** Assignment **
For each statement below, answer yes or no on whether it agrees with the LiteLLM integration page, and quote the exact words from the page that settle it. (a) The GovernanceAI endpoint keeps a log of all activity for audit. (b) An application must change its code to use GovernanceAI. (c) The Step 2 configuration example passes the model "openai/gpt-3.5-turbo" to litellm.completion.

** Selected passage **
|---|

LiteLLM Provider Integration

LiteLLM Provider Integration

Use GovernanceAI as a drop-in LiteLLM-compatible proxy to add AI governance to any application using LiteLLM.

Overview

GovernanceAI provides a LiteLLM-compatible API endpoint that:

  • ✅ Accepts same requests as OpenAI/Claude/etc.
  • ✅ Applies guardrails and policies
  • ✅ Returns policy-compliant responses
  • ✅ Logs all activity for audit

No code changes needed - Just point your LiteLLM client to GovernanceAI.

Setup

Step 1: Get Proxy Endpoint

  • IntegrationsLiteLLM
  • Copy your endpoint: https://litellm.governanceai.com/v1
  • Generate API key (or use existing)

Step 2: Configure LiteLLM

1import litellm
2
3# Point LiteLLM to GovernanceAI
4litellm.api_base = "https://litellm.governanceai.com/v1"
5litellm.api_key = "gak_prod_your_api_key"
6
7# Use normally - guardrails applied automatically
8response = litellm.completion(
9 model="openai/gpt-4",
10 messages=[{"role": "user", "content": "Hello"}]
11)
12
13print(response.choices[0].message.content)

Step 3: Supported Models

All models are supported by passing through to their provider:

1# OpenAI models
2litellm.completion(model="openai/gpt-4", ...)
3litellm.completion(model="openai/gpt-3.5-turbo", ...)
4
5# Claude models
6litellm.completion(model="claude-3-opus", ...)
7
8# Cohere models
9litellm.completion(model="cohere/command", ...)
10
11# And more...

|---|

[Stored data entries]

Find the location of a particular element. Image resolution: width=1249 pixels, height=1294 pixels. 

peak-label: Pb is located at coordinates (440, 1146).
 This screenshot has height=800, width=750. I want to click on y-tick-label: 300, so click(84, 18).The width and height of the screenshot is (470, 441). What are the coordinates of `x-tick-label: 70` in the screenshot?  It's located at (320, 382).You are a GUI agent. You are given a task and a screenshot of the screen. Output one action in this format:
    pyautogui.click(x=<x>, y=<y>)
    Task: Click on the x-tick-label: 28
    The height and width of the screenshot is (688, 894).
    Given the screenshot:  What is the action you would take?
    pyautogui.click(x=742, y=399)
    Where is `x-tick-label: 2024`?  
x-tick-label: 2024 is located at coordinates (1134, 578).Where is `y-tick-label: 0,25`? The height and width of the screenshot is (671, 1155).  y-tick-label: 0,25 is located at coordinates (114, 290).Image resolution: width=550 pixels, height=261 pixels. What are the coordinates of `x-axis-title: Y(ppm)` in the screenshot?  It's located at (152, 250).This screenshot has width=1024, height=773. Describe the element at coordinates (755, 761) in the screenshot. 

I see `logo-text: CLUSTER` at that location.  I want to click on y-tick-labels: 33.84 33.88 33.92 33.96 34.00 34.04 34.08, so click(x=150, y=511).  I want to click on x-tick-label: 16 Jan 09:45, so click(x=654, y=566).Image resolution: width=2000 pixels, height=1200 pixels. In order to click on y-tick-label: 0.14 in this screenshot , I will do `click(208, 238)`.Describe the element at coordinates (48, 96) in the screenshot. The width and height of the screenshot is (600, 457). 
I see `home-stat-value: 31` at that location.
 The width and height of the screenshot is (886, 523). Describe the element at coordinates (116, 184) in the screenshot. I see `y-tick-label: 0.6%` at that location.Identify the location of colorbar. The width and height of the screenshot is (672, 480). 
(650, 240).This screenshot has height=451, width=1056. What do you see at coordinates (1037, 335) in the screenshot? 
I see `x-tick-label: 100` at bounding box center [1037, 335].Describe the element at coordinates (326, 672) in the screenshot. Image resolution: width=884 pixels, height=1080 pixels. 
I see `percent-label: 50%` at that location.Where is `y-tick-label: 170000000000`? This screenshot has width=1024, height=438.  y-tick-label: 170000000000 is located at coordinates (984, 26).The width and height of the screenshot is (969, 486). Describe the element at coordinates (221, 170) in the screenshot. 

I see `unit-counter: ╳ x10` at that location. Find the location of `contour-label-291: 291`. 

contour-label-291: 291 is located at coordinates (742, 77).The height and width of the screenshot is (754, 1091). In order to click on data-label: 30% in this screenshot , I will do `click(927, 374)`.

|---|

** Solution to the problem **
(a) Yes: "Logs all activity for audit"
(b) No: "No code changes needed"
(c) No: model="openai/gpt-4"